● **The input**
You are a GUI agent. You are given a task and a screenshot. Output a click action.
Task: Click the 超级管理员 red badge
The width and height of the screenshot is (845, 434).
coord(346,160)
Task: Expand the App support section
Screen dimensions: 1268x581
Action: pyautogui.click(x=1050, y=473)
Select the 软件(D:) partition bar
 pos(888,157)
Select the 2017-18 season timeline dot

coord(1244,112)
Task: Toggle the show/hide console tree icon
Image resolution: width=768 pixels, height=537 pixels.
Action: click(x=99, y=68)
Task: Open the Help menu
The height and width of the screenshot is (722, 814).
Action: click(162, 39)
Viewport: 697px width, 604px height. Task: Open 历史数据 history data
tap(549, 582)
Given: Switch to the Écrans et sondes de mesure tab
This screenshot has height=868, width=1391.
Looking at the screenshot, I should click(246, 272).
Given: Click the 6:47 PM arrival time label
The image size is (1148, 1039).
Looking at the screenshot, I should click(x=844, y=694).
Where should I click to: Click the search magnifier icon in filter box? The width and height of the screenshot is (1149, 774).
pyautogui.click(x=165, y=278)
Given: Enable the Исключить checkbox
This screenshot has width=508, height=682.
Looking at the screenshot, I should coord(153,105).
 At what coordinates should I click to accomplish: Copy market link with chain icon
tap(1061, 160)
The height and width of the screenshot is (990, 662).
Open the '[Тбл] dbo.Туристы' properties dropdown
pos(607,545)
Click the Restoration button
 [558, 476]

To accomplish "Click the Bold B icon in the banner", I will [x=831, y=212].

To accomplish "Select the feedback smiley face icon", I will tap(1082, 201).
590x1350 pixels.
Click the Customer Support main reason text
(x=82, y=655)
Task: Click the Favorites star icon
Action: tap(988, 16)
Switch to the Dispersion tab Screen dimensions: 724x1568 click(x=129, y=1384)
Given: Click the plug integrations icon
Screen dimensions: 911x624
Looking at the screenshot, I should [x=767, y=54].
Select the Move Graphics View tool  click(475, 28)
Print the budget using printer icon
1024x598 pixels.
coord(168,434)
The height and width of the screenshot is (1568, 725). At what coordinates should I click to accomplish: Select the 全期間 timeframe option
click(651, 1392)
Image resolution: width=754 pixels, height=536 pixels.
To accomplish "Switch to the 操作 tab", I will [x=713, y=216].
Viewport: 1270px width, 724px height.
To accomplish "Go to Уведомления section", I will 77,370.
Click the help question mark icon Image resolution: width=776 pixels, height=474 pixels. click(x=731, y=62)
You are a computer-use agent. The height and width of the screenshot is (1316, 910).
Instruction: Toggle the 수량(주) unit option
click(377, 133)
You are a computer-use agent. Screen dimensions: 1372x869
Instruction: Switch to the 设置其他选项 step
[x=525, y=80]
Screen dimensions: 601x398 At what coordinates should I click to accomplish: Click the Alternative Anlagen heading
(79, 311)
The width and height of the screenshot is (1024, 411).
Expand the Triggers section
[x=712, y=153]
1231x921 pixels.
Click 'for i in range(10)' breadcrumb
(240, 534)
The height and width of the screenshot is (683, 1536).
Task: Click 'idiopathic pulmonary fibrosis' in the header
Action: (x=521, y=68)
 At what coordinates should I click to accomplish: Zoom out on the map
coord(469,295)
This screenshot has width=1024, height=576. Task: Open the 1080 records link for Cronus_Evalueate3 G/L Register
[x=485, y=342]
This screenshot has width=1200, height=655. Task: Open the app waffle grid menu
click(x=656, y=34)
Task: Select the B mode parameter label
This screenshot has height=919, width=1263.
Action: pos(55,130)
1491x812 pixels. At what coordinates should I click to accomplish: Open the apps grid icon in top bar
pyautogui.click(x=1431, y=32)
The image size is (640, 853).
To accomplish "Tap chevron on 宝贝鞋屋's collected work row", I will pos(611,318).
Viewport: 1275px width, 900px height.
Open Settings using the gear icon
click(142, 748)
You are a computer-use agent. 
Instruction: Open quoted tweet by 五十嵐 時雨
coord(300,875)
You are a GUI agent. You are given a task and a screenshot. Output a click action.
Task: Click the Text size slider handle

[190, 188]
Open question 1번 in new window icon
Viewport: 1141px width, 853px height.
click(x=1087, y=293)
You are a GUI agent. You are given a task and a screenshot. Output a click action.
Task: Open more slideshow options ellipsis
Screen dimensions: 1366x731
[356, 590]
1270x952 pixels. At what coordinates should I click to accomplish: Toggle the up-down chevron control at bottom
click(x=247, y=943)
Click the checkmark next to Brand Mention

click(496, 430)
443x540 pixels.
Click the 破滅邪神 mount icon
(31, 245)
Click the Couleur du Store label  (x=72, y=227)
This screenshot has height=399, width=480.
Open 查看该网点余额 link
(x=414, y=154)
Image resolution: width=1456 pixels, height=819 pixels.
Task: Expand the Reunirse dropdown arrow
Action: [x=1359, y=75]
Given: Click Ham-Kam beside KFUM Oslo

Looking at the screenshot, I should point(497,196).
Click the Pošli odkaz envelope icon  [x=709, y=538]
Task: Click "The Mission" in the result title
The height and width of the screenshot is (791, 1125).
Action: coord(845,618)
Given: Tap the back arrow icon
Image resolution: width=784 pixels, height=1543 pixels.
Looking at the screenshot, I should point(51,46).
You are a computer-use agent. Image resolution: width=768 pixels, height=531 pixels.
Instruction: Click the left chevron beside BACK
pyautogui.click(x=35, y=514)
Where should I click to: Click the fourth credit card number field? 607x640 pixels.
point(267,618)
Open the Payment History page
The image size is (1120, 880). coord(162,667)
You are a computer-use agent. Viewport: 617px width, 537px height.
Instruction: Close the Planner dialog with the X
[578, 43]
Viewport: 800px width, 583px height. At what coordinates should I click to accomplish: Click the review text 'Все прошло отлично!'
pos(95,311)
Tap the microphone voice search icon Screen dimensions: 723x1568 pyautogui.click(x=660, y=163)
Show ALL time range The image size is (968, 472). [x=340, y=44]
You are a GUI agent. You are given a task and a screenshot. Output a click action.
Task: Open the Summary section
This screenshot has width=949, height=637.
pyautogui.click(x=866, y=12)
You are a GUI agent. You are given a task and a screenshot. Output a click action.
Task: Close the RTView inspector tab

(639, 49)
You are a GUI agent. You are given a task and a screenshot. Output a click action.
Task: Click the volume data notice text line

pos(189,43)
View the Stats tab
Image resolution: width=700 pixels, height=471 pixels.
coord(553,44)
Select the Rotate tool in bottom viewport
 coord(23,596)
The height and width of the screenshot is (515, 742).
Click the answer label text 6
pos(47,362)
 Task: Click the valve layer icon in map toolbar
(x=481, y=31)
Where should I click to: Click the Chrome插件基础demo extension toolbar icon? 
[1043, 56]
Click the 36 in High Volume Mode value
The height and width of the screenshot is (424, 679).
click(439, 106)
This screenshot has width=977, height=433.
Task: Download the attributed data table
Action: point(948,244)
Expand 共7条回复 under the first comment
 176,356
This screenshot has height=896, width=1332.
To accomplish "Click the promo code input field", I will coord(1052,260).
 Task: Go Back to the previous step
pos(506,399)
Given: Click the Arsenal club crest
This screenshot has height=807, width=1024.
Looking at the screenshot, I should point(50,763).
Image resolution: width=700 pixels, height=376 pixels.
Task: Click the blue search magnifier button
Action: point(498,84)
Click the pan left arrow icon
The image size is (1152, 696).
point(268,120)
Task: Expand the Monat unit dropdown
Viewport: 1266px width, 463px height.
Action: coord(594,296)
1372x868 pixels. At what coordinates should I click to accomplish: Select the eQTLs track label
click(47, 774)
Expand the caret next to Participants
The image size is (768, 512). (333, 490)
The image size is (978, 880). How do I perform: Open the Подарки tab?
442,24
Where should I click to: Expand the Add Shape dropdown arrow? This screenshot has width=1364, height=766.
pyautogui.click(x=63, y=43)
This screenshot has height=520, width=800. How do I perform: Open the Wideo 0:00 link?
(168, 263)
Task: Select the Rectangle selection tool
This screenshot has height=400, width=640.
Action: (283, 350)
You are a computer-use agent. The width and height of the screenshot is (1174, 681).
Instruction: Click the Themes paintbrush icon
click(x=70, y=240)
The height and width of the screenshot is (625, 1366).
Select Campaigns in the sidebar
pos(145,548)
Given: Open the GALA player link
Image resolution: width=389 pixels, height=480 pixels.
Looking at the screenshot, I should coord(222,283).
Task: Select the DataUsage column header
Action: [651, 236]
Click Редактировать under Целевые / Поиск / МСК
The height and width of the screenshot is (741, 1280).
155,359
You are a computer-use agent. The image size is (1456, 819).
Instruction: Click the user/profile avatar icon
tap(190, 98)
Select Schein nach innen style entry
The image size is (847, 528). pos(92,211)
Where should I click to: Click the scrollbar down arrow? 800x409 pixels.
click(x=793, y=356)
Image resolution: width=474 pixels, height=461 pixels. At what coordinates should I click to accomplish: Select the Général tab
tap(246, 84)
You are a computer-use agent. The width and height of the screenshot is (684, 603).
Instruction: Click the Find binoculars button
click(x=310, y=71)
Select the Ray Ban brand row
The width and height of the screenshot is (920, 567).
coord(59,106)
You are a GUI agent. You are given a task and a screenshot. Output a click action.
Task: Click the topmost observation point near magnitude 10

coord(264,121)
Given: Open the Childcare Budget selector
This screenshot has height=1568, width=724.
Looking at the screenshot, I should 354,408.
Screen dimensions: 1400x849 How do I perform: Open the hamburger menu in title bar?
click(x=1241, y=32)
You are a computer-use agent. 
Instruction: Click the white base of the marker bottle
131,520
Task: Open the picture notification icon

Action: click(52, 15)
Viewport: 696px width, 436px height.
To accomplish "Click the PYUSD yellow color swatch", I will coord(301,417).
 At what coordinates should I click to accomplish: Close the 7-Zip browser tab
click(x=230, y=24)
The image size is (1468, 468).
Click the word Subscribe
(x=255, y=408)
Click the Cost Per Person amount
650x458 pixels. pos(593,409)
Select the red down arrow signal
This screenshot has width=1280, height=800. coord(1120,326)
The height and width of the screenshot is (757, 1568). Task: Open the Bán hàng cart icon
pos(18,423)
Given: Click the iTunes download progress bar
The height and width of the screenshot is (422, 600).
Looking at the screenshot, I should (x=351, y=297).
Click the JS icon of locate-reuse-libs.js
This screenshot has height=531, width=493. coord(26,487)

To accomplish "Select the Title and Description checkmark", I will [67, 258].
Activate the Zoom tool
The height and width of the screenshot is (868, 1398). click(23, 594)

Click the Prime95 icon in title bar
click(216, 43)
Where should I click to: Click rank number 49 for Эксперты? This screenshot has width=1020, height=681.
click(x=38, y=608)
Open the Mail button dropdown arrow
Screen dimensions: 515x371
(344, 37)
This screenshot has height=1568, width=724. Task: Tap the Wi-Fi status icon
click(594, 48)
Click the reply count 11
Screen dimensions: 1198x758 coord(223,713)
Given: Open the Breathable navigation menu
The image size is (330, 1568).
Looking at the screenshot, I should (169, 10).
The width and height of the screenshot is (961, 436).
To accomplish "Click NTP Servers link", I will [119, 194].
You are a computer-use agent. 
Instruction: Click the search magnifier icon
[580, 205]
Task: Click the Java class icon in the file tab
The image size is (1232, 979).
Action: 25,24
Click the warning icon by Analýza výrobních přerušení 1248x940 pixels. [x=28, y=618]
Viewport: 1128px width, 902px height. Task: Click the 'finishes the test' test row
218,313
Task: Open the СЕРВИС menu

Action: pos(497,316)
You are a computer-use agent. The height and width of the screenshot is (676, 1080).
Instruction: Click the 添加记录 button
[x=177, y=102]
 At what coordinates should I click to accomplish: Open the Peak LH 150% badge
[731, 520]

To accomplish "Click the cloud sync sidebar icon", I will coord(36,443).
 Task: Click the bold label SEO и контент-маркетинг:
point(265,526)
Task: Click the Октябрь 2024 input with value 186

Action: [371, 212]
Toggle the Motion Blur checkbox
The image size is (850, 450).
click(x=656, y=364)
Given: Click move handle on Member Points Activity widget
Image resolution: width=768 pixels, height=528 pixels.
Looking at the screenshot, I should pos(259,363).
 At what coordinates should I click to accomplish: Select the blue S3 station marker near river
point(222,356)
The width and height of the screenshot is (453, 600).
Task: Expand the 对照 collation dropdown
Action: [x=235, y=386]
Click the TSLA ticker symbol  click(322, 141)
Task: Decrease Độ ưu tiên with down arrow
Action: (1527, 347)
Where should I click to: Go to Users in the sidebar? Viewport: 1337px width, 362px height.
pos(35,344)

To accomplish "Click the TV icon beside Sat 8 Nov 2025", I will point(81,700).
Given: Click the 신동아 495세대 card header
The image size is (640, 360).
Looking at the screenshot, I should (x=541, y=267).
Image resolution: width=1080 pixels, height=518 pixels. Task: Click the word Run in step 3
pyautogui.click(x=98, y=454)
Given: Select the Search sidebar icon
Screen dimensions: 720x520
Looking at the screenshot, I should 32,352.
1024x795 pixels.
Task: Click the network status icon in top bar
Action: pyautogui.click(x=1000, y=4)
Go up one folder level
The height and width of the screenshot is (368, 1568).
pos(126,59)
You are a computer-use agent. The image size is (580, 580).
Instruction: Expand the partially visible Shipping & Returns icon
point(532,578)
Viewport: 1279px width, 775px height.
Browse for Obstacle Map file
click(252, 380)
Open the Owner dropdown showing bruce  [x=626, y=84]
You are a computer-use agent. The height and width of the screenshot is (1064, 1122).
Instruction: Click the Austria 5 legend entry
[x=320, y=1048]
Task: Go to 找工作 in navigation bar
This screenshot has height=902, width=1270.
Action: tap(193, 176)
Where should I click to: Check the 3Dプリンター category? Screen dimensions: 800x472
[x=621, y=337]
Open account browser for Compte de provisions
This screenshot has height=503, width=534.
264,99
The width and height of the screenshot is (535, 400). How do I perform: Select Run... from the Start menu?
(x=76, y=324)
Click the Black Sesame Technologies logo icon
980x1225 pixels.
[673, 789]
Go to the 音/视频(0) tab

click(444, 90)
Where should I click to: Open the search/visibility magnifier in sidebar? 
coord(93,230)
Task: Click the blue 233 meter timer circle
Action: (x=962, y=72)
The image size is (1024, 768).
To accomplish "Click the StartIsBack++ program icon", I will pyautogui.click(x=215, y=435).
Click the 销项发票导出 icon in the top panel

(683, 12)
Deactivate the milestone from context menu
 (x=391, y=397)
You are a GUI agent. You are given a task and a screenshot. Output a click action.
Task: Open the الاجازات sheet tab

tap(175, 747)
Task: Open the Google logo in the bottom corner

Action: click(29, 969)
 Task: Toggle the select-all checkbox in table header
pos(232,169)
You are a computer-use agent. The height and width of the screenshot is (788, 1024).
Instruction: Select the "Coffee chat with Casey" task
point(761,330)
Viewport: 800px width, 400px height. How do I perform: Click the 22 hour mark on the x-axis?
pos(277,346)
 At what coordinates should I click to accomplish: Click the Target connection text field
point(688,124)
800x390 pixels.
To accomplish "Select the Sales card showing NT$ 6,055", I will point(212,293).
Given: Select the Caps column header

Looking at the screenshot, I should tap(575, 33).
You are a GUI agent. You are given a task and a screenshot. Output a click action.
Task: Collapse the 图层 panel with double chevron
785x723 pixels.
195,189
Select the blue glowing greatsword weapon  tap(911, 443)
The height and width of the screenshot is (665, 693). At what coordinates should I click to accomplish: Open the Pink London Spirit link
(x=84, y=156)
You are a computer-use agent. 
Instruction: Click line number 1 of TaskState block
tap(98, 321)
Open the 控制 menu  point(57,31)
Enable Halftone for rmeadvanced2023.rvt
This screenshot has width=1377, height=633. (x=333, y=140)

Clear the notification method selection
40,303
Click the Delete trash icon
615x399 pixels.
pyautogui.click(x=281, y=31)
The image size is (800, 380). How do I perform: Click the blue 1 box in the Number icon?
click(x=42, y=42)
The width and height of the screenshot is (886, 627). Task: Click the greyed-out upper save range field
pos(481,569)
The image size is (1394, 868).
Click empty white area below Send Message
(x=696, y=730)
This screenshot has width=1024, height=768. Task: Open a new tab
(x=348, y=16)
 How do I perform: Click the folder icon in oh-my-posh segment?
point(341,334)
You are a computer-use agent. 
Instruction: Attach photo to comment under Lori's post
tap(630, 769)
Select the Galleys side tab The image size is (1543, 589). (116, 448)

● **What to work on**
Output the line that contains "How do I perform: Click the folder", followed by every later line in the listing, with no line omitted and none added.

● **Exercise response**
 How do I perform: Click the folder icon in oh-my-posh segment?
point(341,334)
You are a computer-use agent. 
Instruction: Attach photo to comment under Lori's post
tap(630, 769)
Select the Galleys side tab The image size is (1543, 589). (116, 448)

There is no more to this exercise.